A lide temerária ocorre quando o advogado, em extrema concordância do cliente, altera os fatos ocorridos para propor ação processual. Neste caso, o advogado é solidariamente responsável pela litigância de má-fé de seu cliente.
A advogada especialista em Direito do Trabalho e Processo do Trabalho, Patricia Pena da Motta Leal, destaca que a reforma trabalhista tornou mais criteriosa o ingresso de uma ação na Justiça.
“Com a reforma, impôs-se a necessidade de maior rigor na fundamentação das ações. Os trabalhadores e seus advogados precisam ser mais cautelosos quanto a viabilidade e legitimidade das ações antes de ingressar na Justiça do Trabalho, para evitar as penalidades”.
O advogado Raphael Coelho destaca ainda que a responsabilidade por litigância de má-fé pode recair tanto sobre o autor da ação quanto sobre seu advogado, dependendo das circunstâncias.
“Se comprovado que o advogado contribuiu ou incentivou a prática desonesta, ele também pode ser responsabilizado e até pode ser aberto um procedimento administrativo na OAB”.
O presidente do Conselho de Relações do Trabalho da Federação das Indústrias do Estado (Findes), Fernando Otávio Campos, destaca que o falso testemunho pode resultar na aplicação de multa e configura até mesmo crime previsto no Código Penal, com pena de reclusão de dois a quatro anos.

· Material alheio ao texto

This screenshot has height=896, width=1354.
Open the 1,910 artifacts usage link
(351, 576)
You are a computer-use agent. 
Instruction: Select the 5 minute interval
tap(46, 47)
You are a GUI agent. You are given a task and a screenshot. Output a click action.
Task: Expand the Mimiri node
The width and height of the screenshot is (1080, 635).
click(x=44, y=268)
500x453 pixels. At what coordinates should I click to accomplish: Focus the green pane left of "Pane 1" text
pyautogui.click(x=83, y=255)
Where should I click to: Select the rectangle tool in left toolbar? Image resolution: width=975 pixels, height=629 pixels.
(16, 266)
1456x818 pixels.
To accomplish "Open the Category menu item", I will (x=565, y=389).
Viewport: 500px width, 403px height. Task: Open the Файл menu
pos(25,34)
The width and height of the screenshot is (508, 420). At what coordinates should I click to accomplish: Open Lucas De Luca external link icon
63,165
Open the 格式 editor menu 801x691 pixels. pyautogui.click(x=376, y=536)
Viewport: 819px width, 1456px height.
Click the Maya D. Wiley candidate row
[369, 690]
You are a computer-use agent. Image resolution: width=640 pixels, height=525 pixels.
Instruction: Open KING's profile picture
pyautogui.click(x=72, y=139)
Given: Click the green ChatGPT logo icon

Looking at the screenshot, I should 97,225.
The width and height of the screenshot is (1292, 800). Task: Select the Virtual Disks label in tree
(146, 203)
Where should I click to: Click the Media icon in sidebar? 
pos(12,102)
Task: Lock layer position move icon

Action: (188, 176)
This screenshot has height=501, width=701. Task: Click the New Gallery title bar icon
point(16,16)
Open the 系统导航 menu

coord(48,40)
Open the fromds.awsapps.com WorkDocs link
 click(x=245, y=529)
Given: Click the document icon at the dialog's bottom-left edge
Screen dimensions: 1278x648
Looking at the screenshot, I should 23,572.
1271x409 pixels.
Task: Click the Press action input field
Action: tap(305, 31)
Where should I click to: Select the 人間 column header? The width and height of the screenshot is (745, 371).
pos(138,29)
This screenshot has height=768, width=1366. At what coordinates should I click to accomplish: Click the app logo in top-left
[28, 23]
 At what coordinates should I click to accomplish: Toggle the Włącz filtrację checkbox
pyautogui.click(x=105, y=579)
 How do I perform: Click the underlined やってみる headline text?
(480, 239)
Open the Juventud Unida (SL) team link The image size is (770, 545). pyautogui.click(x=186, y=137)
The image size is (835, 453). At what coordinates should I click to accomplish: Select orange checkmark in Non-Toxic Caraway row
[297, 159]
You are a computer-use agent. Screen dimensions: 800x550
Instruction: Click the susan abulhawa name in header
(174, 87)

Além disso, desde 2017, o trabalhador está sujeito a pagar honorários de sucumbência sobre pedidos negados pelo juiz, de 5% a 15% sobre os valores exigidos.
A advogada trabalhista Letícia Leite destaca que para evitar casos de má-fé, costuma verificar todos os fatos alegados pelo cliente antes de ajuizar a ação, por meio de análise de documentos e até mesmo oitiva prévia de testemunhas. “Antes de protocolar a ação ou defesa, enviamos a petição para que o cliente confira se tudo foi narrado da forma correta”.
Entenda
Litigância de má-fé
- É uma conduta abusiva, desleal ou corrupta realizada por uma das partes dentro de um processo, com o intuito de prejudicar a parte contrária, o entendimento do juiz ou de alcançar algum objetivo ilegal.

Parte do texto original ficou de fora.